Directions:
A. Please retype the woodturning gouge discussion from "Thanks for the" to "where they're going.".
B. Answer these questions using the woodturning gouge discussion:
(i) Which flute shape does the first writer say always gives the best finish cut?
(ii) What size spindle gouge does Johannes Michelsen use for a finish cut inside a ball cap?
(iii) According to the second writer, what do large-radius gouges put more of on the wood?
C. Write what comes next in the woodturning gouge discussion, following on from its final sentence.

Selected excerpt:
· · ·

Thanks for the help. Of all the different flute shapes we have available the simple "U" shape flute will always give the best finish cut, it's the large radius that shears the wood. I've heard of spindle gouges used inside a bowl (re-ground to a different angle) Johannes Michelsen will use a 1" spindle gouge for a finish cut inside a ball cap, this old Glaser tool looks like a SRG with out the wings. The forged spindle gouge is another way to achieve this tough to get angle. I have a failed attempt at a 3/4 SRG at home that might be worth a try to see if will cut inside a bowl, the wings are to tall right now but they can be ground back.
 
As a regular user of large-radius gouges I have to agree that they give the best finish cut. It's because they put more metal on the wood - referencing where they've been to control them in where they're going.

· · ·

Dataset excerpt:
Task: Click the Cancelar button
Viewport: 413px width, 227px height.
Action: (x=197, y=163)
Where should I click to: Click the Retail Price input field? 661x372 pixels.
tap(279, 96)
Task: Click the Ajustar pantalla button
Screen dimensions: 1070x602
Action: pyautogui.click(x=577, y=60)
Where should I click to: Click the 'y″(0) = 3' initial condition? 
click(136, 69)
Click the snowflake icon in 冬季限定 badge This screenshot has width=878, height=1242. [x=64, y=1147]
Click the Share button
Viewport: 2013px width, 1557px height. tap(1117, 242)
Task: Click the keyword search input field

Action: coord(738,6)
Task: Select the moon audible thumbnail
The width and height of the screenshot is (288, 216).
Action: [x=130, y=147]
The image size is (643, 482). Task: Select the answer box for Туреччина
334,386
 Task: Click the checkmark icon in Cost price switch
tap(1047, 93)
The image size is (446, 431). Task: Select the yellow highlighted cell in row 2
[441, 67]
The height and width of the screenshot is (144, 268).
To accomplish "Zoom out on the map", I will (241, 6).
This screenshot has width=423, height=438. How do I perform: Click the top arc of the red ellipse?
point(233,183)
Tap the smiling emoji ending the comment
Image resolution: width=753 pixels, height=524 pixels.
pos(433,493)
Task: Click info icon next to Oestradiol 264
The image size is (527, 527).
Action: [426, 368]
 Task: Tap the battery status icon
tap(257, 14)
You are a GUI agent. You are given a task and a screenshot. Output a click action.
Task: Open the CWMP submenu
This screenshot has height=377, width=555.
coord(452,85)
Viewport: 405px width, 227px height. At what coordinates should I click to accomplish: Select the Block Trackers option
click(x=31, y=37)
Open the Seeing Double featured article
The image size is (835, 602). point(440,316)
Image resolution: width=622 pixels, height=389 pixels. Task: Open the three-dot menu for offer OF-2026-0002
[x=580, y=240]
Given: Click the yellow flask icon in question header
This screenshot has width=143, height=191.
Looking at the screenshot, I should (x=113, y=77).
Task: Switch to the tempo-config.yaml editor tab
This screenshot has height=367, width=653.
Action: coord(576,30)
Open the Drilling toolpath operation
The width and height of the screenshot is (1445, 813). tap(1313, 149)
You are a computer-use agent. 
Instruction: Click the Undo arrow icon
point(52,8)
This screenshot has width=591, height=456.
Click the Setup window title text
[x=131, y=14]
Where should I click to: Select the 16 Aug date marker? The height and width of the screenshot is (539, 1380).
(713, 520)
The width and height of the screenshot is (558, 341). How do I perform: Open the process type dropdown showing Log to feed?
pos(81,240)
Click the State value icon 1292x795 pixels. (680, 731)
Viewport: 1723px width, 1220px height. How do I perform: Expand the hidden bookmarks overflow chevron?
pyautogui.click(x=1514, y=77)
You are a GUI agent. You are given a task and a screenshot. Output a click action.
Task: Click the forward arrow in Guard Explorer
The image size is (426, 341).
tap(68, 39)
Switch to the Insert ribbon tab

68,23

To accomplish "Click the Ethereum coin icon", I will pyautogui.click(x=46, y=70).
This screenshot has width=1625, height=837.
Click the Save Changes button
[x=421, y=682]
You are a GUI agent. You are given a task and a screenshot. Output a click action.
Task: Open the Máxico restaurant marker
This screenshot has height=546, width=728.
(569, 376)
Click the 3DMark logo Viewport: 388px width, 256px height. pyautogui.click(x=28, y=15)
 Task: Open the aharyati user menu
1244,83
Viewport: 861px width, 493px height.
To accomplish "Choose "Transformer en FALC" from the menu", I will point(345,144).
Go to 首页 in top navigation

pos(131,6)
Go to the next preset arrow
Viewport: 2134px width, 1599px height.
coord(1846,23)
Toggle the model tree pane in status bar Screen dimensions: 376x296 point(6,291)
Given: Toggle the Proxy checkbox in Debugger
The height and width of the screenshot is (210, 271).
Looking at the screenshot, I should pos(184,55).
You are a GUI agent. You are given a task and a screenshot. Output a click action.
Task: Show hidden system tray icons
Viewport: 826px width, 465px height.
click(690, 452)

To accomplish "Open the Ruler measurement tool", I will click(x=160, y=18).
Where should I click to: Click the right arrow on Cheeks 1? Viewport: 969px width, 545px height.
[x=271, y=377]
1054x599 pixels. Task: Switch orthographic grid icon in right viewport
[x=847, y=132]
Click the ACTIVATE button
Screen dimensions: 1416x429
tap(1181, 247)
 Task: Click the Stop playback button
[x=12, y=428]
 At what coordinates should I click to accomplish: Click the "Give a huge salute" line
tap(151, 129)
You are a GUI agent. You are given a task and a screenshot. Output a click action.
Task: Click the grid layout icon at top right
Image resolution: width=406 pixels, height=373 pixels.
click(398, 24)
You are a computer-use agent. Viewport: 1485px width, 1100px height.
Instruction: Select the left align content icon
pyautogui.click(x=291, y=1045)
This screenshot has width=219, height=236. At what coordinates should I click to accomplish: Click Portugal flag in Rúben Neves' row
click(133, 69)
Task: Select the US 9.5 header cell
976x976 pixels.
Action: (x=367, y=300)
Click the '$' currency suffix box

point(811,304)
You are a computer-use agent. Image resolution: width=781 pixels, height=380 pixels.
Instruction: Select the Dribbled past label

· · ·

Results by task:
A.
Thanks for the help. Of all the different flute shapes we have available the simple "U" shape flute will always give the best finish cut, it's the large radius that shears the wood. I've heard of spindle gouges used inside a bowl (re-ground to a different angle) Johannes Michelsen will use a 1" spindle gouge for a finish cut inside a ball cap, this old Glaser tool looks like a SRG with out the wings. The forged spindle gouge is another way to achieve this tough to get angle. I have a failed attempt at a 3/4 SRG at home that might be worth a try to see if will cut inside a bowl, the wings are to tall right now but they can be ground back.
 
As a regular user of large-radius gouges I have to agree that they give the best finish cut. It's because they put more metal on the wood - referencing where they've been to control them in where they're going.

B.
(i) The simple "U" shape flute
(ii) A 1" spindle gouge
(iii) More metal

C.
At the absolute bottom of any flat-grain orientation is a place I call "the button" where I cut center outward, because continuing in from the rim has a tendency to lift out a twisted cone to an unpredictable depth. No problem with cutting that way since it's really a shallow roll similar to the hogging cut you use center out when roughing.

On the subject of "bent" gouges, might consult this.

http://www.peterchild.co.uk/info1/sflute2.htm
 
Glaser Hitec 9/16" Bob Stockdale Gouge?

I use one of these and it's a great tool, but it's a V shape rather than a U shape, and I would not not recommend it as a bowl bottom gouge. P&N's 3/4" Supra bowl gouge is probably a better tool on bowl bottoms.